• **What you have to do**:
Extract every line of the items below and copy each one out unchanged, from the first item to the last.

::::::::

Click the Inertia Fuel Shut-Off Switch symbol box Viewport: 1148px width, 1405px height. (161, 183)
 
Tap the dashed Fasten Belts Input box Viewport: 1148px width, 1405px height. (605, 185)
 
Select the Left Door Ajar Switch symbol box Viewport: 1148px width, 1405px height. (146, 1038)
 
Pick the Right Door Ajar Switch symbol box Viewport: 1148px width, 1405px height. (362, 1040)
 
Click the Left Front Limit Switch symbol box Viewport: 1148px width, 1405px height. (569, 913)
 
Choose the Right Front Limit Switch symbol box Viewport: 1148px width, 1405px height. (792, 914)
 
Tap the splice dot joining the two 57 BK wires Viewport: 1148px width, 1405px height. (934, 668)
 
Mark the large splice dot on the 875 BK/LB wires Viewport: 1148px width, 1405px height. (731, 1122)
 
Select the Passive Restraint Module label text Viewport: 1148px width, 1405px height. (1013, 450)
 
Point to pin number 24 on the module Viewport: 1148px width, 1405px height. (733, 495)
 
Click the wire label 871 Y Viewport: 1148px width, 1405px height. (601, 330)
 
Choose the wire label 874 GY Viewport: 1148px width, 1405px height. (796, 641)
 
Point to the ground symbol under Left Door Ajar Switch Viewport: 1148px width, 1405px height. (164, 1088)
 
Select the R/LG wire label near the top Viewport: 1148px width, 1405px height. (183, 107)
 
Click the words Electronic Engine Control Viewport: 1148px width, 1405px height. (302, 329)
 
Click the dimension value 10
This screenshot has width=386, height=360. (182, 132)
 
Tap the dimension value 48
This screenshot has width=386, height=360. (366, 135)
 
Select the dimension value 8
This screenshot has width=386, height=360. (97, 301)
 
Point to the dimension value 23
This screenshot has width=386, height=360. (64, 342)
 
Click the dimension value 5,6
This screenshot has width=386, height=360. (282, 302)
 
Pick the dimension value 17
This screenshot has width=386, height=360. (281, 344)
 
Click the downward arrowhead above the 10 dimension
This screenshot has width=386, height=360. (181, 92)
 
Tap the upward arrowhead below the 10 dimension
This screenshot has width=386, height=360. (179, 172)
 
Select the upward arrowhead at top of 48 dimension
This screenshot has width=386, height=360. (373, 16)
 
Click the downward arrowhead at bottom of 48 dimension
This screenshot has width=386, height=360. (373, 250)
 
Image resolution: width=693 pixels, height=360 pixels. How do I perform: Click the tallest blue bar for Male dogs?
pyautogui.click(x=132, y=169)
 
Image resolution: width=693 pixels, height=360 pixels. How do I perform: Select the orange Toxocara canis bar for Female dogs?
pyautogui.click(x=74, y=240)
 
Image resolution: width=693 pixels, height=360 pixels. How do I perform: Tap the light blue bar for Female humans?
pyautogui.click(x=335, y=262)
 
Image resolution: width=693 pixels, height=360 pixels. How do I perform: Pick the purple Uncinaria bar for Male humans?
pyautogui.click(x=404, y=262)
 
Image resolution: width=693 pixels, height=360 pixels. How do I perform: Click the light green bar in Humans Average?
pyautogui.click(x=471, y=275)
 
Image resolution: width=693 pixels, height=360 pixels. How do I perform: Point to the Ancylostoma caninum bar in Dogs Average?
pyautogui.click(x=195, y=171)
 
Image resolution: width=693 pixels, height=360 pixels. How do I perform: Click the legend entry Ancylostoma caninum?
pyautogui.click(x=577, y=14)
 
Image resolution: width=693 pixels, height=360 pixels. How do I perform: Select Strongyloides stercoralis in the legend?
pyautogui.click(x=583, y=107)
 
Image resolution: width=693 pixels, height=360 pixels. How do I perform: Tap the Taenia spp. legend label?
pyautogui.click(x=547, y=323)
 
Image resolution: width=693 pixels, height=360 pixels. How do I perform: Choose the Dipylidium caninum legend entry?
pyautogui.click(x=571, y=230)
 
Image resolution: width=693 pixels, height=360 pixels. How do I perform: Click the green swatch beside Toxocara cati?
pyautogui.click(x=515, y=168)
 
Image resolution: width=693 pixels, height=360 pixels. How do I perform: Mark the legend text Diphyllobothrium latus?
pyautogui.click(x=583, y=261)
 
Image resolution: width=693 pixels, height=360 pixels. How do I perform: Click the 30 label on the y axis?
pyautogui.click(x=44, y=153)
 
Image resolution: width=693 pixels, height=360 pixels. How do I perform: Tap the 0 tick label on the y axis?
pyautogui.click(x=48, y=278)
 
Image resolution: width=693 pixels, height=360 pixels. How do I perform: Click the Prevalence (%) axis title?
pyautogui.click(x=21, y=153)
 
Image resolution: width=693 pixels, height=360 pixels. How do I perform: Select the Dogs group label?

::::::::

• **Solution for this problem**:
Click the Inertia Fuel Shut-Off Switch symbol box Viewport: 1148px width, 1405px height. (161, 183)
 
Tap the dashed Fasten Belts Input box Viewport: 1148px width, 1405px height. (605, 185)
 
Select the Left Door Ajar Switch symbol box Viewport: 1148px width, 1405px height. (146, 1038)
 
Pick the Right Door Ajar Switch symbol box Viewport: 1148px width, 1405px height. (362, 1040)
 
Click the Left Front Limit Switch symbol box Viewport: 1148px width, 1405px height. (569, 913)
 
Choose the Right Front Limit Switch symbol box Viewport: 1148px width, 1405px height. (792, 914)
 
Tap the splice dot joining the two 57 BK wires Viewport: 1148px width, 1405px height. (934, 668)
 
Mark the large splice dot on the 875 BK/LB wires Viewport: 1148px width, 1405px height. (731, 1122)
 
Select the Passive Restraint Module label text Viewport: 1148px width, 1405px height. (1013, 450)
 
Point to pin number 24 on the module Viewport: 1148px width, 1405px height. (733, 495)
 
Click the wire label 871 Y Viewport: 1148px width, 1405px height. (601, 330)
 
Choose the wire label 874 GY Viewport: 1148px width, 1405px height. (796, 641)
 
Point to the ground symbol under Left Door Ajar Switch Viewport: 1148px width, 1405px height. (164, 1088)
 
Select the R/LG wire label near the top Viewport: 1148px width, 1405px height. (183, 107)
 
Click the words Electronic Engine Control Viewport: 1148px width, 1405px height. (302, 329)
 
Click the dimension value 10
This screenshot has width=386, height=360. (182, 132)
 
Tap the dimension value 48
This screenshot has width=386, height=360. (366, 135)
 
Select the dimension value 8
This screenshot has width=386, height=360. (97, 301)
 
Point to the dimension value 23
This screenshot has width=386, height=360. (64, 342)
 
Click the dimension value 5,6
This screenshot has width=386, height=360. (282, 302)
 
Pick the dimension value 17
This screenshot has width=386, height=360. (281, 344)
 
Click the downward arrowhead above the 10 dimension
This screenshot has width=386, height=360. (181, 92)
 
Tap the upward arrowhead below the 10 dimension
This screenshot has width=386, height=360. (179, 172)
 
Select the upward arrowhead at top of 48 dimension
This screenshot has width=386, height=360. (373, 16)
 
Click the downward arrowhead at bottom of 48 dimension
This screenshot has width=386, height=360. (373, 250)
 
Image resolution: width=693 pixels, height=360 pixels. How do I perform: Click the tallest blue bar for Male dogs?
pyautogui.click(x=132, y=169)
 
Image resolution: width=693 pixels, height=360 pixels. How do I perform: Select the orange Toxocara canis bar for Female dogs?
pyautogui.click(x=74, y=240)
 
Image resolution: width=693 pixels, height=360 pixels. How do I perform: Tap the light blue bar for Female humans?
pyautogui.click(x=335, y=262)
 
Image resolution: width=693 pixels, height=360 pixels. How do I perform: Pick the purple Uncinaria bar for Male humans?
pyautogui.click(x=404, y=262)
 
Image resolution: width=693 pixels, height=360 pixels. How do I perform: Click the light green bar in Humans Average?
pyautogui.click(x=471, y=275)
 
Image resolution: width=693 pixels, height=360 pixels. How do I perform: Point to the Ancylostoma caninum bar in Dogs Average?
pyautogui.click(x=195, y=171)
 
Image resolution: width=693 pixels, height=360 pixels. How do I perform: Click the legend entry Ancylostoma caninum?
pyautogui.click(x=577, y=14)
 
Image resolution: width=693 pixels, height=360 pixels. How do I perform: Select Strongyloides stercoralis in the legend?
pyautogui.click(x=583, y=107)
 
Image resolution: width=693 pixels, height=360 pixels. How do I perform: Tap the Taenia spp. legend label?
pyautogui.click(x=547, y=323)
 
Image resolution: width=693 pixels, height=360 pixels. How do I perform: Choose the Dipylidium caninum legend entry?
pyautogui.click(x=571, y=230)
 
Image resolution: width=693 pixels, height=360 pixels. How do I perform: Click the green swatch beside Toxocara cati?
pyautogui.click(x=515, y=168)
 
Image resolution: width=693 pixels, height=360 pixels. How do I perform: Mark the legend text Diphyllobothrium latus?
pyautogui.click(x=583, y=261)
 
Image resolution: width=693 pixels, height=360 pixels. How do I perform: Click the 30 label on the y axis?
pyautogui.click(x=44, y=153)
 
Image resolution: width=693 pixels, height=360 pixels. How do I perform: Tap the 0 tick label on the y axis?
pyautogui.click(x=48, y=278)
 
Image resolution: width=693 pixels, height=360 pixels. How do I perform: Click the Prevalence (%) axis title?
pyautogui.click(x=21, y=153)
 
Image resolution: width=693 pixels, height=360 pixels. How do I perform: Select the Dogs group label?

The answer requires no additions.